Extract the lines of the listing below from the line containing "Describe the element at coordinates (490, 14)" up to and including the line containing "I want to click on 'Full", reproducing each one verbatim.

● ● ●

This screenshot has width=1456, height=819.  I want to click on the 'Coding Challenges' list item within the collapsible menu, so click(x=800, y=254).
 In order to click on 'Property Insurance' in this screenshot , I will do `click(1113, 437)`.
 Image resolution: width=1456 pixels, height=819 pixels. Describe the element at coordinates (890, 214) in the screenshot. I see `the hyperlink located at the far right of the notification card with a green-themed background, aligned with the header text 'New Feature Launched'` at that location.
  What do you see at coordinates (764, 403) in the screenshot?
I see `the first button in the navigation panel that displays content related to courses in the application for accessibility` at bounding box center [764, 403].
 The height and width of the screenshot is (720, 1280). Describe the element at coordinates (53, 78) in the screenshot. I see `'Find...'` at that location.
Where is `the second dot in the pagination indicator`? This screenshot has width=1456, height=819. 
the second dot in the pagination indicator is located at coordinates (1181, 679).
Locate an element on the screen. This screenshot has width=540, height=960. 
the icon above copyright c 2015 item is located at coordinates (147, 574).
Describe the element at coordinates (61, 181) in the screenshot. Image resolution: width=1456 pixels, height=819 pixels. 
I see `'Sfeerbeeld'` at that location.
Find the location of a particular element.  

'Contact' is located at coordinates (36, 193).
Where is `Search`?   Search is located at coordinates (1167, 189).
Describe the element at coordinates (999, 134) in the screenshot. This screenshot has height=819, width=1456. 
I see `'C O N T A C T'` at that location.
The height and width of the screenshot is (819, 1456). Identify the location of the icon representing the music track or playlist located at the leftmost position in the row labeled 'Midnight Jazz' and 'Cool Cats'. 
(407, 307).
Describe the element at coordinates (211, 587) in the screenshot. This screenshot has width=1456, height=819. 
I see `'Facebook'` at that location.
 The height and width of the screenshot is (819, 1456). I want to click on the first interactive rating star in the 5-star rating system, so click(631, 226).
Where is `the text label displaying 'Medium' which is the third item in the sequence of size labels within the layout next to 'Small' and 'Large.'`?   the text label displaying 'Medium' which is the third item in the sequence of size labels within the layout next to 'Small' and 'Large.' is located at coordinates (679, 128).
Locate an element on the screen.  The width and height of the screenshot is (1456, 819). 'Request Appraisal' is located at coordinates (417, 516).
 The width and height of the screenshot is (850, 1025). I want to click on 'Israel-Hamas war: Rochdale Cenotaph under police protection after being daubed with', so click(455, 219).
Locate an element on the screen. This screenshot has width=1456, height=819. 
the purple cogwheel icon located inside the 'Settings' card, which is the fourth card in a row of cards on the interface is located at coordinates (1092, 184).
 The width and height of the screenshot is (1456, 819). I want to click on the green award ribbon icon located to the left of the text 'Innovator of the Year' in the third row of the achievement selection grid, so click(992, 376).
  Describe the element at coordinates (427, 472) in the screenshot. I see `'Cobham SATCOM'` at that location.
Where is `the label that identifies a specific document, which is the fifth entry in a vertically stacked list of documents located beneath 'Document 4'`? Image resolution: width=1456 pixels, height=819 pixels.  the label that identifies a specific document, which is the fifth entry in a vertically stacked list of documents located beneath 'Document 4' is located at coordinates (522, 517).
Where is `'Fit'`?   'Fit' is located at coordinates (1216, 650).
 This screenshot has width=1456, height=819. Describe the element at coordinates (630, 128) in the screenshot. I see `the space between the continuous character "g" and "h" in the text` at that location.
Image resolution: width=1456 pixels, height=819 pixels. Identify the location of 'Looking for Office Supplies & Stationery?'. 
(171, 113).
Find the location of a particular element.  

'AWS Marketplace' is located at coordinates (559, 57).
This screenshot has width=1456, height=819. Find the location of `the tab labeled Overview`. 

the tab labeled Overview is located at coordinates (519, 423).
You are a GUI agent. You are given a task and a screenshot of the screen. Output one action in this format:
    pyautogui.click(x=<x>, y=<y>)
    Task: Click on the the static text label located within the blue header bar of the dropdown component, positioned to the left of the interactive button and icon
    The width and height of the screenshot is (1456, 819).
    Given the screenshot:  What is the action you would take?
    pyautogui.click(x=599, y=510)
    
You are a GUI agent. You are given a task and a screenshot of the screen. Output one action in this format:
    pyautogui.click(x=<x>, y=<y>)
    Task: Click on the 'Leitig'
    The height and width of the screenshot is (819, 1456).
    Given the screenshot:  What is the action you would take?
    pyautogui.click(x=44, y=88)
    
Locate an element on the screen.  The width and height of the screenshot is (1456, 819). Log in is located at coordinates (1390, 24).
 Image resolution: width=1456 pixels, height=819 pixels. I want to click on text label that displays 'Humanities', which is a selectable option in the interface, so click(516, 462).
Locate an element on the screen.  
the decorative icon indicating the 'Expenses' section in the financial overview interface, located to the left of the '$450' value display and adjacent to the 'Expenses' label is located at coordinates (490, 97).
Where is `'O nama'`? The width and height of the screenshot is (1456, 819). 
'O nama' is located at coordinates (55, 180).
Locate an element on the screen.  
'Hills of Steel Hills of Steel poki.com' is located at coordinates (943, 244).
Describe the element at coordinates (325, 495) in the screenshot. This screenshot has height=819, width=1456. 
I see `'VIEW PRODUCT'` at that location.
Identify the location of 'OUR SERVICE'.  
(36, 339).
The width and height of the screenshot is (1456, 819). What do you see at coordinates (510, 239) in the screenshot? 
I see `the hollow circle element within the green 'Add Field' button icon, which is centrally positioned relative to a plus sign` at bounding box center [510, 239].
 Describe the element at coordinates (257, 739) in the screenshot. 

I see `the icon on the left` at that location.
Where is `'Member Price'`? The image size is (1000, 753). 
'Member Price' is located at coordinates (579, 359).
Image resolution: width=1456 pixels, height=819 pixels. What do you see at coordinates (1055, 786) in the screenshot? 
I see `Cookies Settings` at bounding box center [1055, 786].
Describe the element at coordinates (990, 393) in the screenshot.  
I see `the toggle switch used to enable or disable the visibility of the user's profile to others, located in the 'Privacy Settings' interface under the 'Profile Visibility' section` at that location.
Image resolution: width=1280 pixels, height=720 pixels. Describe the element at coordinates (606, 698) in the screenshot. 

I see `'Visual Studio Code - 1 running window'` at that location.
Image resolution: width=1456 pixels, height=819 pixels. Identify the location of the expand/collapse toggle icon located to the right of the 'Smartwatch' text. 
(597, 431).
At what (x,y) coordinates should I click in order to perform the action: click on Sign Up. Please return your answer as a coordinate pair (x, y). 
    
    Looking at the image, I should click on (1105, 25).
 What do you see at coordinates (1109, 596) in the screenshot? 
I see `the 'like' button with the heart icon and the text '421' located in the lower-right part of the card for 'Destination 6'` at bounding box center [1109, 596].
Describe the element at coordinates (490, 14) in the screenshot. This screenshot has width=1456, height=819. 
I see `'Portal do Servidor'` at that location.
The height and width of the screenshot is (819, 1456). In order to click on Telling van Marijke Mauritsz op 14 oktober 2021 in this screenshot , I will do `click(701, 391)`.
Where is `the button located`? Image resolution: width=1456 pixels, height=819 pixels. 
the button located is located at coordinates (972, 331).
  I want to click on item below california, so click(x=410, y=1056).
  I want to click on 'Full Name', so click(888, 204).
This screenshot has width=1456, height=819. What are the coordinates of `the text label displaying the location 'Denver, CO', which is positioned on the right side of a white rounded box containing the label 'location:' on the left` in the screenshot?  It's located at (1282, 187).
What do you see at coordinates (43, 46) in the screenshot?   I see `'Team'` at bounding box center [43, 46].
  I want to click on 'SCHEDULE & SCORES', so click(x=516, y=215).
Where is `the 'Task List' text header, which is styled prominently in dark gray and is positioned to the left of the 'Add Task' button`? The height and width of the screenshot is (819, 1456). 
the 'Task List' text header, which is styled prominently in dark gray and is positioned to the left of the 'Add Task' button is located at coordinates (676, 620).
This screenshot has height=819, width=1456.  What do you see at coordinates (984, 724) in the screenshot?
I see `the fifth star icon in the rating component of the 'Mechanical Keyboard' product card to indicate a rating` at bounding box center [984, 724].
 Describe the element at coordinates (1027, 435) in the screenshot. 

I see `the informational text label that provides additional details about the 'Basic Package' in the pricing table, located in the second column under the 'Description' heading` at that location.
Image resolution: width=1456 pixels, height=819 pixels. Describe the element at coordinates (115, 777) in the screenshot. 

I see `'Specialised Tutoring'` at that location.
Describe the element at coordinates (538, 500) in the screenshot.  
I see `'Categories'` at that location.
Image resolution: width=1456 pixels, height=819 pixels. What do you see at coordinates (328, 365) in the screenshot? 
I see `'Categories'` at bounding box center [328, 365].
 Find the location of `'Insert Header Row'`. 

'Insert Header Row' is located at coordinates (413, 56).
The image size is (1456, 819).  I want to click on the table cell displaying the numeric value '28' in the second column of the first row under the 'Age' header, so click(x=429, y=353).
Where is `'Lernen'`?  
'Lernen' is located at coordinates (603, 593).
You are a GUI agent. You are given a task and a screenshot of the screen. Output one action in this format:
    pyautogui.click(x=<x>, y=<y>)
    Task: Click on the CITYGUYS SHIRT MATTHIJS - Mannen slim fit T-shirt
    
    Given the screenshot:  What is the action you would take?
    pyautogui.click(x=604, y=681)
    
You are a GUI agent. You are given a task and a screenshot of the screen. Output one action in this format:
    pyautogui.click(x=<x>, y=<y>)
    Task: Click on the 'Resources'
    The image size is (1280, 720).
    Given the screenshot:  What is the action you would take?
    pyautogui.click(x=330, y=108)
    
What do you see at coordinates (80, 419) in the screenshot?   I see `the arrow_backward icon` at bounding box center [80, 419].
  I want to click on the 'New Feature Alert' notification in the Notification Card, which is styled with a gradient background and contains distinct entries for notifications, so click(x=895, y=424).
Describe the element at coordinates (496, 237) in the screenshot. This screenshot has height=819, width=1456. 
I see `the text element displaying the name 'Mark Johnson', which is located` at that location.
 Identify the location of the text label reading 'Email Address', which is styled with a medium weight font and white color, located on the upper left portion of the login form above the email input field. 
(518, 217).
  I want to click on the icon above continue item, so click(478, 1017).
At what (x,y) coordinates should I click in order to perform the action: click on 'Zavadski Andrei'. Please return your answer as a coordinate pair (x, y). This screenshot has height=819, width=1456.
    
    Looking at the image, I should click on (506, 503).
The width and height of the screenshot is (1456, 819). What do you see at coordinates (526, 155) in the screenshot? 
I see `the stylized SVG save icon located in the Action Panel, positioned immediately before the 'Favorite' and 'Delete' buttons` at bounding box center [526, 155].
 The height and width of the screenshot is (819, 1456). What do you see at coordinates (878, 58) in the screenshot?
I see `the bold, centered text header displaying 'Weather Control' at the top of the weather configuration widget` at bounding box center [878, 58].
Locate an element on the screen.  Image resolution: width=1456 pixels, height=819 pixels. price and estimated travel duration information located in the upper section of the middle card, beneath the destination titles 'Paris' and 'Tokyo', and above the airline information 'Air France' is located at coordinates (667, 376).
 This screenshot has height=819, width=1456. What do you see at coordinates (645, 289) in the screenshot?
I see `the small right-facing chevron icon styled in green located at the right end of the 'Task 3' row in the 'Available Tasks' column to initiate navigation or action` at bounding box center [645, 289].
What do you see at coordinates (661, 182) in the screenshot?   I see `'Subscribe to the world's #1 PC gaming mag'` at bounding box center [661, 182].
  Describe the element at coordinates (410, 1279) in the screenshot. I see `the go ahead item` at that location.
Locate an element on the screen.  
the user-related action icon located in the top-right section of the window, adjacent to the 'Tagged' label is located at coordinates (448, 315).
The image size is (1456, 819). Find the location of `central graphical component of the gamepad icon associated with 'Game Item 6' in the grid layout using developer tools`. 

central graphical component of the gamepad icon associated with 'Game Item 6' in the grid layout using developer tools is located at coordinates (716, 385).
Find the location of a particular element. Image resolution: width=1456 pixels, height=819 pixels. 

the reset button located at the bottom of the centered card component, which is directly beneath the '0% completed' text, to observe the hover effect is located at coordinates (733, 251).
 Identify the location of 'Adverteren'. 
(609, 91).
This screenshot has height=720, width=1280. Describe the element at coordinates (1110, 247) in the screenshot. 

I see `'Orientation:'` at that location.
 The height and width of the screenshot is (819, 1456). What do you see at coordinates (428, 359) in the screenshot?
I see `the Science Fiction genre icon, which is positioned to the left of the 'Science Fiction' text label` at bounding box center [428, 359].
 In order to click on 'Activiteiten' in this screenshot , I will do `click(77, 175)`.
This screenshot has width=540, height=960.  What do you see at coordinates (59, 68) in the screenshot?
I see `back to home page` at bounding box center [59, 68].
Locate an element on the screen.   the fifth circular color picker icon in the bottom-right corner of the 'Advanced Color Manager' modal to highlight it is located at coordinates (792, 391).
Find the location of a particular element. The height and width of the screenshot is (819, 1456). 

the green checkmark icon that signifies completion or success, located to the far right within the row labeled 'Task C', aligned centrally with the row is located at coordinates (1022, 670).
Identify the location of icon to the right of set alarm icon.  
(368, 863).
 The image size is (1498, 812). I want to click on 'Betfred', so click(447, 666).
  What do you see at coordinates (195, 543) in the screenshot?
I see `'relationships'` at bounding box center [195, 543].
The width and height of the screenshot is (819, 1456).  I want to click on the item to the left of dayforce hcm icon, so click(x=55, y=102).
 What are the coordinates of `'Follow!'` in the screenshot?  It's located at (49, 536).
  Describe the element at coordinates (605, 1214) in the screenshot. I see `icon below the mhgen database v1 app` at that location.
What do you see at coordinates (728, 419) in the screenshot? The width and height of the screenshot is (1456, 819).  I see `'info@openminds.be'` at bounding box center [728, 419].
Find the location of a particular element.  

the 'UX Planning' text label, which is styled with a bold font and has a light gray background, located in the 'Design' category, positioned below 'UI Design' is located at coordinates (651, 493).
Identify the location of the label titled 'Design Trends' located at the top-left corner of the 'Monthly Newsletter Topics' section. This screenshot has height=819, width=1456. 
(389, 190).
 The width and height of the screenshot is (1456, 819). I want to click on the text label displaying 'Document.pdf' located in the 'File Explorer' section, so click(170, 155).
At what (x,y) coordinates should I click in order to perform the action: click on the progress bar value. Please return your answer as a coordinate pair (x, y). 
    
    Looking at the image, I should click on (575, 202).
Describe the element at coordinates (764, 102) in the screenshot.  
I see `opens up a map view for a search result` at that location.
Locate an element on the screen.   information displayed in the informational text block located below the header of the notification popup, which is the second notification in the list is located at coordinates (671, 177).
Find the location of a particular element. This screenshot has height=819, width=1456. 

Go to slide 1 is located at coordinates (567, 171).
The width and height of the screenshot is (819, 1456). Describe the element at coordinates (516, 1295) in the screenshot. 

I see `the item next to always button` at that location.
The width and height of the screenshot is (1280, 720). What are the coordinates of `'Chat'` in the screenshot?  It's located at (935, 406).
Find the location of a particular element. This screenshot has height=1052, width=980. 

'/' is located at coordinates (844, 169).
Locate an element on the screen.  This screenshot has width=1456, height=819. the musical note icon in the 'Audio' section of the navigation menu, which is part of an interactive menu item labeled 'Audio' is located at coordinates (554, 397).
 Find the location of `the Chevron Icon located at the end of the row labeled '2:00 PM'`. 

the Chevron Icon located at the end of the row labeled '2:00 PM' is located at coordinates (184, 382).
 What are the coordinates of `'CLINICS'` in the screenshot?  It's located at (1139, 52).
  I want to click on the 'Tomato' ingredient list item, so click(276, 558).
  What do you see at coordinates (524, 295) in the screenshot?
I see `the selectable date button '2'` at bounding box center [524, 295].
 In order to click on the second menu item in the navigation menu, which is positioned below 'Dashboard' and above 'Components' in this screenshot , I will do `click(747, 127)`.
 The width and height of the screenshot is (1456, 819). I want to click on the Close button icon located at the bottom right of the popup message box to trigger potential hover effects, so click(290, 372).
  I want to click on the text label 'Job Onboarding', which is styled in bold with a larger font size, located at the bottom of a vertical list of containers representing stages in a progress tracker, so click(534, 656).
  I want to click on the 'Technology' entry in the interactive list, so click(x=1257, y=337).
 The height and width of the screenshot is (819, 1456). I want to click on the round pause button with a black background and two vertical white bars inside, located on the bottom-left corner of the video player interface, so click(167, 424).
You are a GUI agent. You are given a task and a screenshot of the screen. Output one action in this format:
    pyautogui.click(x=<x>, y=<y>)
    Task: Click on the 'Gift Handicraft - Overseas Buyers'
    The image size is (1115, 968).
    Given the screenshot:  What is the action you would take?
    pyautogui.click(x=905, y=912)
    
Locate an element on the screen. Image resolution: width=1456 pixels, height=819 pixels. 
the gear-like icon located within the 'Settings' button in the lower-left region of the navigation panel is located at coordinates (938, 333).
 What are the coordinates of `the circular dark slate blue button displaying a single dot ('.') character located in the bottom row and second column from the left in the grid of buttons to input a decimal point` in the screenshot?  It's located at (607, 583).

● ● ●

* _Task result_:
Describe the element at coordinates (490, 14) in the screenshot. This screenshot has width=1456, height=819. 
I see `'Portal do Servidor'` at that location.
The height and width of the screenshot is (819, 1456). In order to click on Telling van Marijke Mauritsz op 14 oktober 2021 in this screenshot , I will do `click(701, 391)`.
Where is `the button located`? Image resolution: width=1456 pixels, height=819 pixels. 
the button located is located at coordinates (972, 331).
  I want to click on item below california, so click(x=410, y=1056).
  I want to click on 'Full Name', so click(888, 204).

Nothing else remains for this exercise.